== Texte de départ

Jusqu’en 1990, la gendarmerie rwandaise compte environ 2000 hommes, pour la plupart mal formés, qui commettent des exactions et rackettent la population. Durant cette période, le MRND (Mouvement Révolutionnaire National pour le Développement, le parti unique au pouvoir) assure le quadrillage de la population avec un système de surveillance qui descend du président de la République jusqu’au « responsable de dix maisons », Nyumba kumi. Ce quadrillage permet au pouvoir de contrôler et d’influencer une population qui n’a accès, à part la radio d’Etat, à quasiment aucune autre source d’information dans ce pays majoritairement rural et montagneux. Ce quadrillage, d’abord exclusivement dévolu au MRND, est au fil des années peu à peu partagé avec la gendarmerie.
A partir d’octobre 1990, le FPR lance une opération militaire d’envergure qui fait trembler le pouvoir à Kigali. À la même époque, la pression internationale – qui contraint Mitterrand à faire son célèbre discours de La Baule – pousse les gouvernements de la Françafrique à introduire dans leur dictature certaines apparences démocratiques. Parmi celles-ci, le multipartisme, qui a pour conséquence de priver le MRND de son pouvoir de contrôle de la population. Quant à l’offensive du FPR du 1er octobre 1990, elle réoriente l’action de la gendarmerie vers des missions davantage militaires, un des axes principaux étant la lutte contre l’ennemi intérieur et extérieur, autrement dit le Tutsi du FPR.

====
== Lignes de données

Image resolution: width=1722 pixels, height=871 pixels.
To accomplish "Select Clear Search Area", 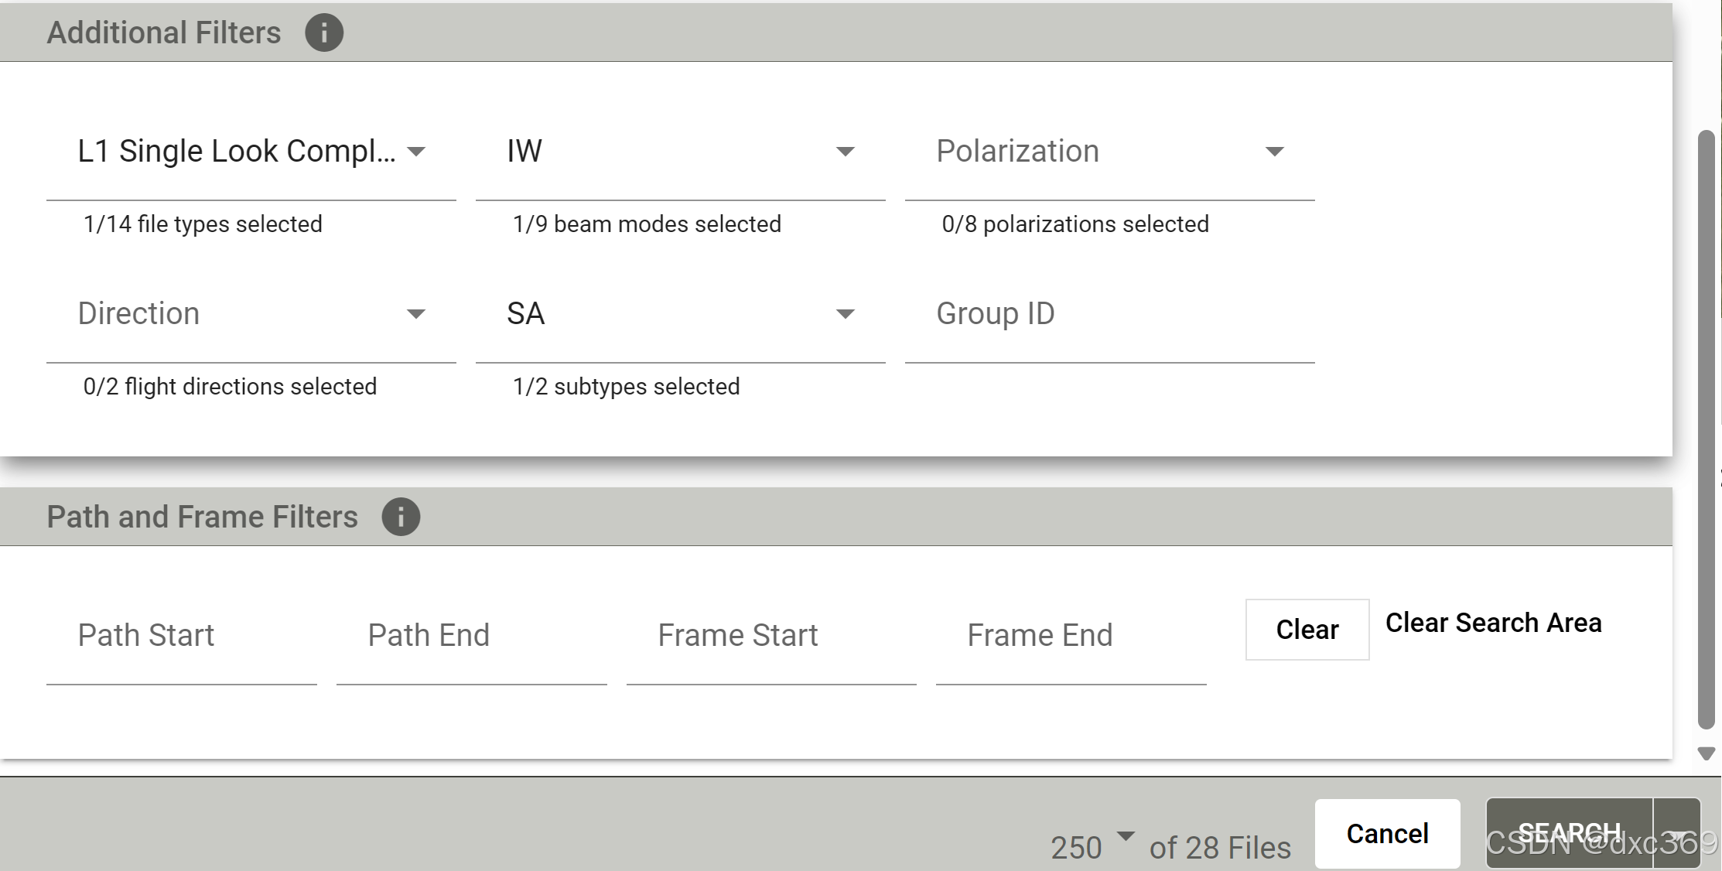I will pyautogui.click(x=1493, y=623).
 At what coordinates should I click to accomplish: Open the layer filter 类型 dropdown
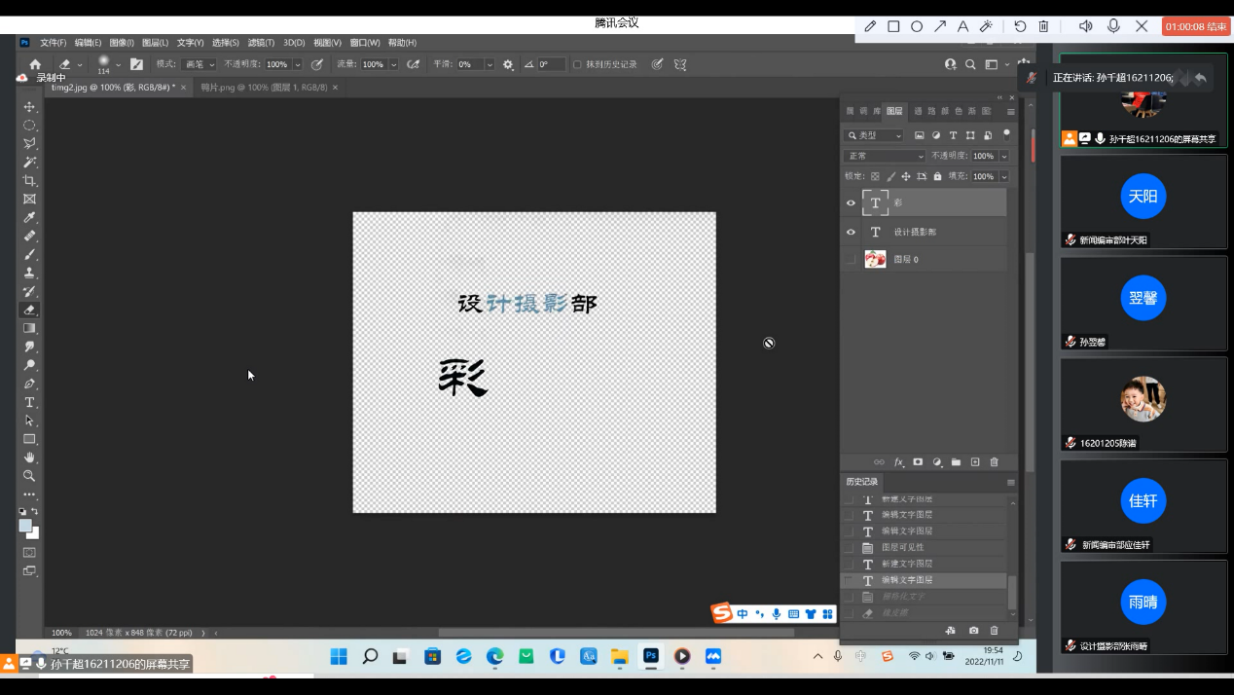(874, 135)
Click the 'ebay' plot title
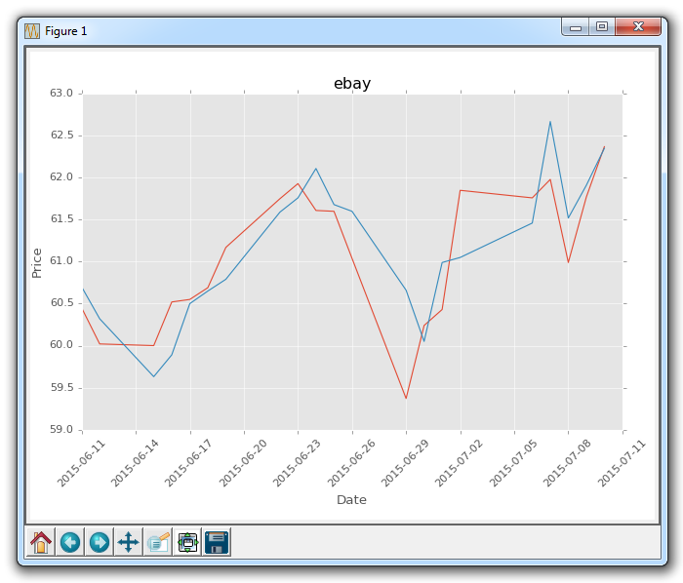 pyautogui.click(x=352, y=84)
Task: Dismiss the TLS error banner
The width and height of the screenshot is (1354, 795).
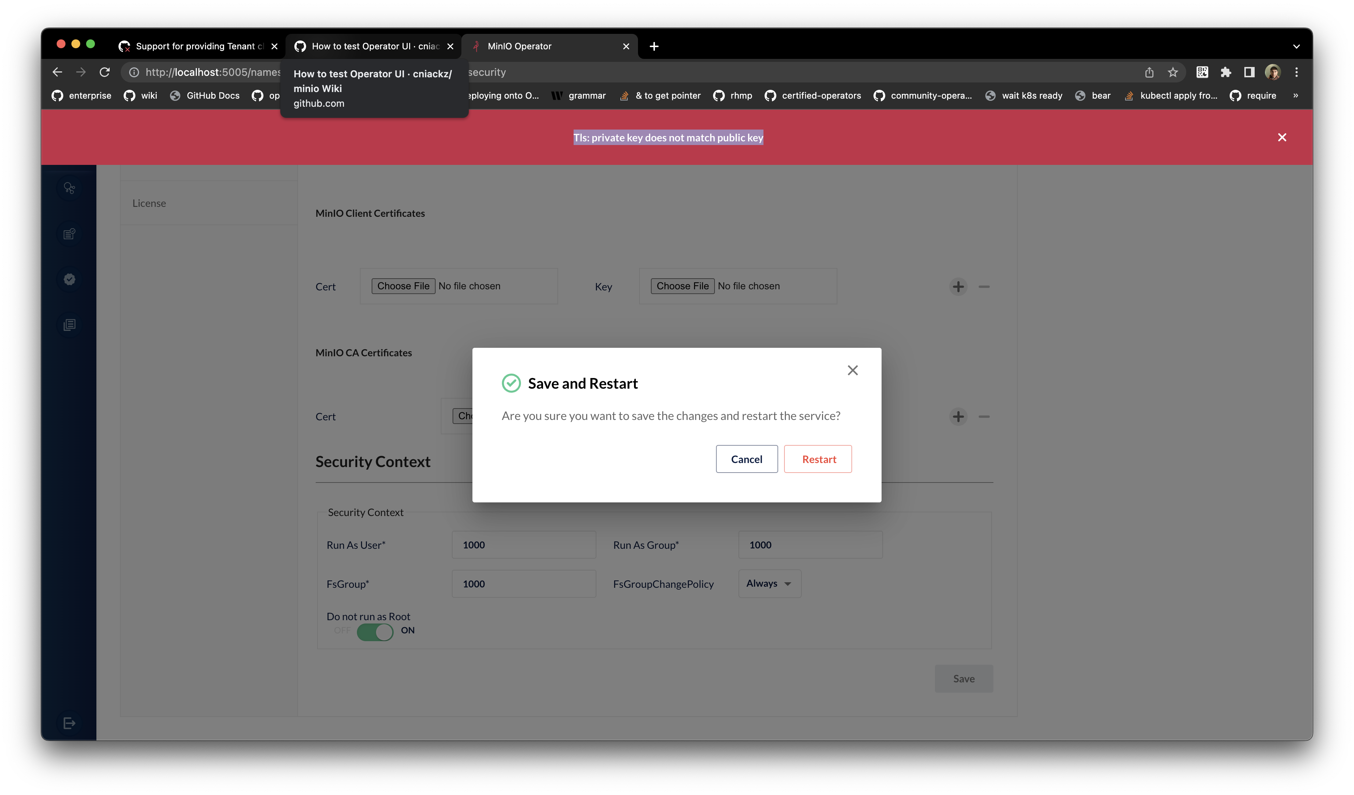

====

◆ Exercices proposés
[1] Pouvez-vous recopier à l'identique le passage du texte sur la gendarmerie rwandaise qui commence par « Jusqu’en 1990, la » et se poursuit jusqu'à « avec la gendarmerie. » inclus ?
[2] Dans les entrées, pouvez-vous réécrire les lignes à partir de celle qui contient « Task: Dismiss the TLS error banner » et jusqu'à la fin des entrées, en remplaçant « banner » par « notification » sans rien modifier d'autre ni reprendre les images ?

◆ Corrigés
[1]
Jusqu’en 1990, la gendarmerie rwandaise compte environ 2000 hommes, pour la plupart mal formés, qui commettent des exactions et rackettent la population. Durant cette période, le MRND (Mouvement Révolutionnaire National pour le Développement, le parti unique au pouvoir) assure le quadrillage de la population avec un système de surveillance qui descend du président de la République jusqu’au « responsable de dix maisons », Nyumba kumi. Ce quadrillage permet au pouvoir de contrôler et d’influencer une population qui n’a accès, à part la radio d’Etat, à quasiment aucune autre source d’information dans ce pays majoritairement rural et montagneux. Ce quadrillage, d’abord exclusivement dévolu au MRND, est au fil des années peu à peu partagé avec la gendarmerie.

[2]
Task: Dismiss the TLS error notification
The width and height of the screenshot is (1354, 795).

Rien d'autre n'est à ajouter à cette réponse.